## Explore the material
a. In the Beautiful Boy review, who is named as the film's director?
b. Translate this sentence from the Beautiful Boy review into Spanish: "A particularly clever aspect of the film is the implication of the cost of treatment and rehabilitation programmes."

## Text shown
- - - - -
Beautiful Boy Review: LIFF 2018

Making his cinematic debut last year with his empathic performance in Call Me By Your Name, Timothée Chalamet is back with a further dose of melancholic beauty as Nic Sheff in his latest film, ‘Beautiful Boy’. And it really is beautiful, in several ways. The style in which it is shot, the music to which the film is played, the lighting and undeniably Chalamet himself. But the impulse to write about this film isn’t simply a matter of lust or aesthetic pleasure, its the poignancy of the message conveyed.

What is striking and most impressive about Chalamet’s second cinematic instalment is the portrayal of addiction, for which director Felix Van Groeningen is due credit. Breaking from the distorted, damaging stereotype that has penetrated mainstream social and political narrative, Beautiful Boy traces a brazen story of addiction intwined with talent, intelligence and affluence; basically all that has been separated from the uncivil image of addiction created through the guise of the media. A prime example of fake fucking news.

Based on two relatively brutal memoirs written by father and son, David and Nic Sheff, the film drags the audience through an emotive series of highs and lows, in both a literal and metaphorical sense. Articulating addiction as a disease, the addict as vulnerable and the system as passive, it tells the story of Nic’s destructive battle with crystal meth and his father’s relentless attempts to save him, played by a rather dry Steve Carell.

Of course, addiction isn’t a disease in the same way that say, Tuberculosis is, but it is a condition that “negatively affects the structure or function of part or all of an organism”; crystal meth, or Methamphetamine as it is officially called, affecting the nerve endings of Nic Sheff’s brain. And yes responsibility is a factor, to become addicted there must have a been a series of choices, but the film doesn’t resolve or ignore this, so spare me the conservative criticism.

A particularly clever aspect of the film is the implication of the cost of treatment and rehabilitation programmes. A phone call with the mention of the steep $40,000 price tag, the stealth placing of the credit card on the therapist’s table; all subtly conveying that help of the highest degree is very fucking expensive for some and unaffordable for most.

It may not be Carell’s best performance and perhaps it is slightly overlong. But criticisms of the films repetitive pattern are misguided. Isn’t the point show the audience that rehabilitation is rarely a one time, solve all event. To remind us that sobriety is no mean feat and that it takes a kind of dedication that is perhaps incomprehensible without first-hand experience.

Generally then, what I’m trying to say is that the film is one to watch. It was raw, emotional (reference: woman crying into her popcorn), touching and even funny in parts. But if not for Chalamet’s, dare I say, it oscar winning performance, then for its intelligent articulation of addiction. Because you might say the stigma has been reduced, but it would be completely fucking ridiculous to suggest that it has been erased.

It may be 2018 but the official political narrative resides in shunning the vulnerable and denying many the chance of recovery. At least the cinema is starting to get it right.
- - - - -
## Provided material
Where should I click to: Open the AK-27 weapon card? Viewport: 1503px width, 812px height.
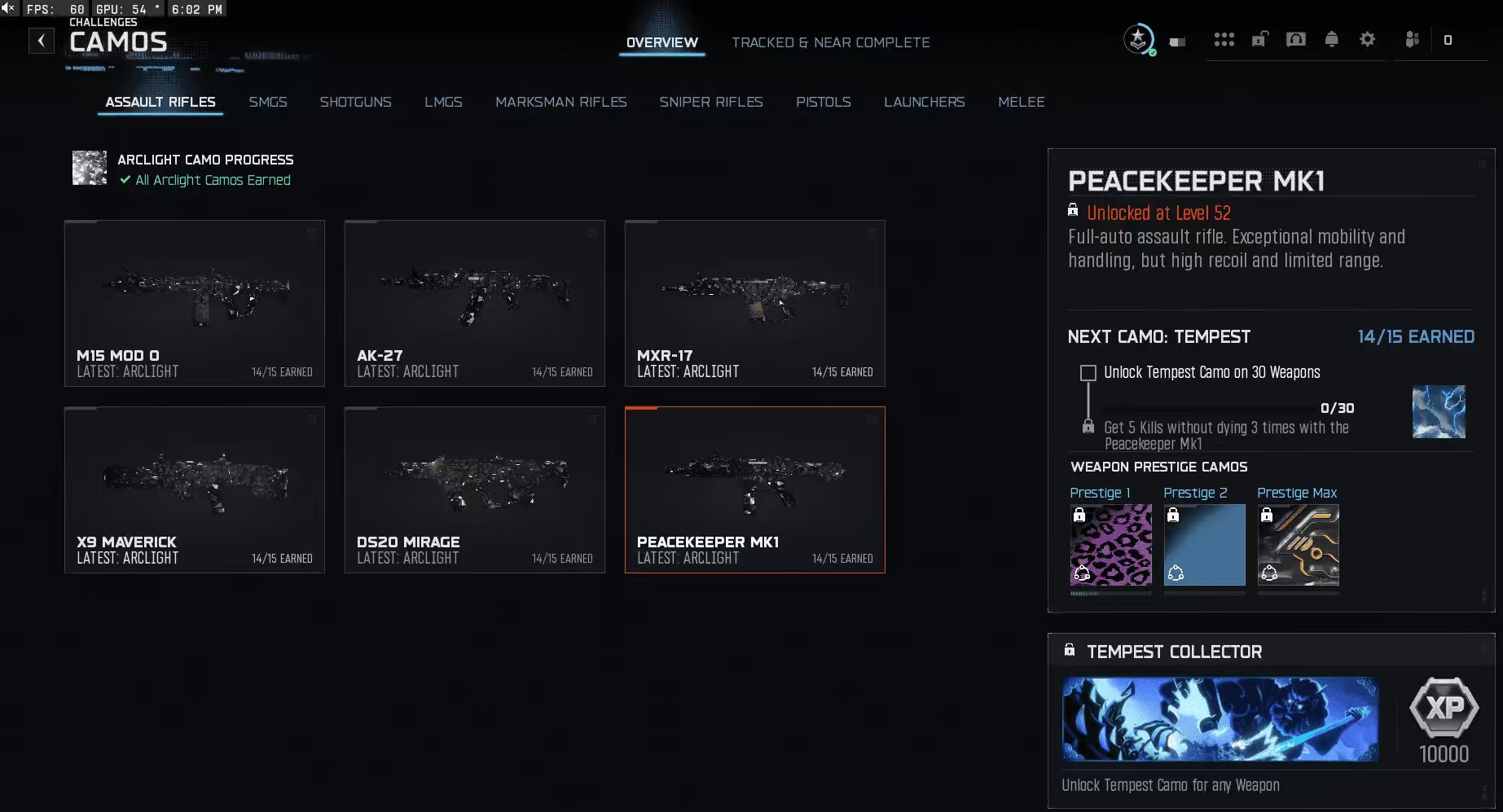475,303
- - - - -
## Answers for the exercise
a. Felix Van Groeningen

b. Un aspecto particularmente ingenioso de la película es la alusión al costo de los programas de tratamiento y rehabilitación.